Under the Designs Act, designs must be registered before they are manufactured for market. Once sold, designers lose their ability to register them under the Act, and they can therefore be legally copied.

Trubridge estimates that it costs designers $10,000 to fully register a design globally. The prohibitive cost means that designers have to hedge their bets before registering in all markets, and this ultimately discourages designers from taking risks.

In many cases, it is infeasible for designers to register all of their designs, which is why organisations like the Authentic Design Alliance are lobbying for a two year grace period for Australia, during which designers can test their products in the marketplace. This would bring Australia in line with Europe, which gives designers a year to test their products before registration.

But registration does not guarantee immunity, as Ross Gardam and Tomek Archer have found. Both had registered their designs, and yet the designs were still copied. Gardam had registered his Oak light with IP Australia and it had not yet been on the market for two years when the copy became available through Sokol. Archer’s table was also still in copyright, and Milan Direct subsequently removed the product from sale.

Real-or-Replica-Ross-Gardam-Oak-Pendant-Chair

Ross Gardam’s Oak Pendant light was allegedly copied by Sokol.

 

As both designers have discovered, legal action is expensive. The ‘cease and desist’ letter that Gardam and distributer Stylecraft sent to Sokol cost $3000. Many designers choose not to apply for design registration because they know they will not be able to afford legal action.

Another point of contention is whether Australia’s period of validity under the Design Act offers sufficient protection for designers.

While the United Kingdom’s existing law protects designs for 25 years from when the product is created, the new law in 2020 will (also retroactively) protect designs for 70 years after the death of the designer. In contrast, in Australia, registered designs are only valid for five years, and can be renewed for another five years before it passes into public domain. Moreover, experts say the registration can be easily bypassed with minor alterations, such as changing size or colour.

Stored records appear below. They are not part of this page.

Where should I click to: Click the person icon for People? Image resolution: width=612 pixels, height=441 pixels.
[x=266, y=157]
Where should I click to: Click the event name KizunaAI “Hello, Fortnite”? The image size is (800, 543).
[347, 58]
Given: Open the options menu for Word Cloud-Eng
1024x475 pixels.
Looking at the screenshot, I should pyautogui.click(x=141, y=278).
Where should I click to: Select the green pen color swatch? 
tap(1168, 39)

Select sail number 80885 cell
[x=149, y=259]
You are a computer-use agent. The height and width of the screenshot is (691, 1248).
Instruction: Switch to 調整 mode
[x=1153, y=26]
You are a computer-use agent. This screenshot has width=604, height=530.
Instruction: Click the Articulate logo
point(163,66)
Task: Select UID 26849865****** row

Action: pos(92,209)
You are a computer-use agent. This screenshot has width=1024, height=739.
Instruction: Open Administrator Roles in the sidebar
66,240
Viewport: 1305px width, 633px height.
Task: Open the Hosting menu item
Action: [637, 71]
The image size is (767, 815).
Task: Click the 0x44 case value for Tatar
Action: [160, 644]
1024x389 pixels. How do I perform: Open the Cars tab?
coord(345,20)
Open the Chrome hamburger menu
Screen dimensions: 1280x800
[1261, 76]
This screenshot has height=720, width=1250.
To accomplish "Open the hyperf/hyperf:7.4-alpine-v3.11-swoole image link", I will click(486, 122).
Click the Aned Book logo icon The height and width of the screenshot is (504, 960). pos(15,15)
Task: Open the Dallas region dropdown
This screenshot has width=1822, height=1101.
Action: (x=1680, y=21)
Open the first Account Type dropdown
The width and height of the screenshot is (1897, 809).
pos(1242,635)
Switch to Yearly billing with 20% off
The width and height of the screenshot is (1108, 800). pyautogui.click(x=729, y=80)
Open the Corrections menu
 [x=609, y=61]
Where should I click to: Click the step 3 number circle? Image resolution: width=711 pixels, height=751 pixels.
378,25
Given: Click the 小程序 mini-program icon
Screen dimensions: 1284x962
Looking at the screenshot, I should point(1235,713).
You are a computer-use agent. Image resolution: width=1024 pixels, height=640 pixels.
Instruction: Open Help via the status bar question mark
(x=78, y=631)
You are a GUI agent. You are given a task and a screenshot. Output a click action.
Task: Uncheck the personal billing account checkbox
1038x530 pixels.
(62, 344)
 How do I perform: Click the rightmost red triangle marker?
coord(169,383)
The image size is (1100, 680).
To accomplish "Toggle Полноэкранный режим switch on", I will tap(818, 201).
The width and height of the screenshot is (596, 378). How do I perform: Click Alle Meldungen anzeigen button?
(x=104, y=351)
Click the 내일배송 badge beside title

Chris Round, an intellectual property lawyer with K & L Gates, recommends that designers register not just their designs, but also trademarks for their names. In this way, it becomes more difficult for the replica furniture companies to describe the product without infringing the designers’ trademark.

To read more about copyright and design registration in Australia, visit (inside) co-editor Gillian Serisier’s Designing rights article for ADR.

  • silvia April 8th, 2015 1:12 pm

    Sadly, it seems there will be no stopping the main street and their bid to flood the market with replica’s. However, as Interior Designers we need to respect the integrity of these marvellous pieces of design brilliance. They’re design icons for a reason. So I for one, say NO to Replica’s!
    Don’t specify, don’t offer as an alternative, don’t buy!


  • Richard Henderson April 8th, 2015 9:35 pm

    As a designer, i lament that innovation and ideas fall prey to the vultures of commercial opportunity, who use business acumen to their advantage. Its a disgrace that a brand like Domayne, who’s owner is a well known Australian, should use loopholes in law as justification for avoiding the fact that they copied the original design, knowing that the designer was vulnerable. They could have made it a win win by working together with the creator of the product that they now sell in Domayne’s name.
    On the other hand, designers have to get their heads off the drawing board and understand that they have a responsibility to protect their creative genius. The cost of trademarking and patent protection is part of being a professional operator – just like paying tax. I urge designers to get with the program – and protect themselves.
    There are many organisations that can assist those designers who find business best practice somewhat difficult.
    There is nothing more tragic than being ripped off. And its even worse when the designer is proven to be inept at protecting his or her intellectual value.